User Manual for Rodin v.2.3: Sets

3.3.4 Sets

3.3.4.1 Set comprehensions

$\{ ~ \textit{ids}~ \mathord {\mkern 1mu\cdot \mkern 1mu}~ P~ \|~ E~ \}$	`{ids.P\|E}`	Set comprehension
$\{ ~ E~ \|~ P~ \}$	`{E\|P}`	Set comprehension (short form)

Description

ids is a comma-separated list of one ore more identifiers whose type must be inferable by the predicate $P$ . The predicate $P$ and $E$ can contain references to the identifiers ids.

The set comprehension $\{ ~ x_1,\ldots ,x_ n~ \mathord {\mkern 1mu\cdot \mkern 1mu}~ P~ |~ E~ \}$ contains all values of $E$ for values of $x_1,\ldots ,x_ n$ where $P$ is true.
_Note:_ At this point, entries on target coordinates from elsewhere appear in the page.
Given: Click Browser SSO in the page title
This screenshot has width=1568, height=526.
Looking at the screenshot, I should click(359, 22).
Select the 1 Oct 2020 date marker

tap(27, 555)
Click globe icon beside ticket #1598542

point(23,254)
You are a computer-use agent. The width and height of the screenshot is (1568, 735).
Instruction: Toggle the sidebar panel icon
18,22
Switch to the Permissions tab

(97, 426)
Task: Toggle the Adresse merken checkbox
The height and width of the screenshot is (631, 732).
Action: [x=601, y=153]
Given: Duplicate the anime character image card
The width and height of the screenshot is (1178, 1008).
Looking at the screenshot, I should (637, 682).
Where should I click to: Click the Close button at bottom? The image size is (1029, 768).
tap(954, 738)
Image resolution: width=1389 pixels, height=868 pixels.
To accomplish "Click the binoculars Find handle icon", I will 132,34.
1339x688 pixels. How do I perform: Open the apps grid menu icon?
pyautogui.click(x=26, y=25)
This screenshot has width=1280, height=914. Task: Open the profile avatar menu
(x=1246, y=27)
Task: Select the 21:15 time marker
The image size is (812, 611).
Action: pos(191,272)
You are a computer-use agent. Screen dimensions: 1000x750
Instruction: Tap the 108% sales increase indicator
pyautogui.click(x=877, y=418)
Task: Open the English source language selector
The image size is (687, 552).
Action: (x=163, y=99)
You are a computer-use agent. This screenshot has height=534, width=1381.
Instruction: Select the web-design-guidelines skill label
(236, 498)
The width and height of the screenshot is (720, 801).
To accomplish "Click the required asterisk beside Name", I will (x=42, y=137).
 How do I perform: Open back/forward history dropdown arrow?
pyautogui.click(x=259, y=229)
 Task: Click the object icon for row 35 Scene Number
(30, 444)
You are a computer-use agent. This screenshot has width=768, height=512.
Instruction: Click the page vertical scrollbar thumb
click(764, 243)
$\{ ~ E~ |~ P~ \}$ is a short form for $\{ ~ \textsl{Free}(E)~ \mathord {\mkern 1mu\cdot \mkern 1mu}~ P~ |~ E~ \}$ where $\textsl{Free}(E)$ denotes the list of free identifiers occurring in $E$ (see Section 3.3.1.3)).

Definition

$\{ ~ E~ |~ P~ \} = \{ ~ \textsl{Free}(E)~ \mathord {\mkern 1mu\cdot \mkern 1mu}~ P~ |~ E~ \}$

Types

With $x_1\in \alpha _1, \ldots , x_ n\in \alpha _ n$ and $E\in \beta$ :
$\{ ~ x_1,\ldots ,x_ n~ \mathord {\mkern 1mu\cdot \mkern 1mu}~ P~ |~ E~ \} \in \mathop {\mathbb P\hbox{}}\nolimits (\beta )$
$\{ ~ E~ |~ P~ \} \in \mathop {\mathbb P\hbox{}}\nolimits (\beta )$

WD

$\mathcal{L}(\{ ~ x_1,\ldots ,x_ n~ \mathord {\mkern 1mu\cdot \mkern 1mu}~ P~ |~ E~ \} ) \quad \mathrel {\widehat=}\quad \forall x_1,\ldots ,x_ n \mathord {\mkern 1mu\cdot \mkern 1mu}\mathcal{L}(P) \land (P \mathbin \Rightarrow \mathcal{L}(E))$
$\mathcal{L}(\{ ~ E~ |~ P~ \} ) \quad \mathrel {\widehat=}\quad \forall \textsl{Free}(E) \mathord {\mkern 1mu\cdot \mkern 1mu}\mathcal{L}(P) \land (P \mathbin \Rightarrow \mathcal{L}(E))$

Example

The following set comprehensions contain all the first 10 squares numbers:
$\{ 1,4,9,16,25,36,49,64,81,100\}$
$= \{ ~ x~ \mathord {\mkern 1mu\cdot \mkern 1mu}~ x\in 1\mathbin {.\mkern 1mu.}10~ |~ x\mathbin {\widehat{\enskip }}2\}$
$= \{ ~ x~ |~ \exists y \mathord {\mkern 1mu\cdot \mkern 1mu}y\in 1\mathbin {.\mkern 1mu.}10 \land x=y\mathbin {\widehat{\enskip }}2~ \}$
$= \{ ~ x\mathbin {\widehat{\enskip }}2~ |~ x\in 1\mathbin {.\mkern 1mu.}10~ \}$

3.3.4.2 Basic sets

$\emptyset$	`{}`	Empty set
$\{ \textit{exprs}\}$	`{exprs}`	Set extension

Description

$\textit{exprs}$ is a comma-separated list of one or more expressions of the same type.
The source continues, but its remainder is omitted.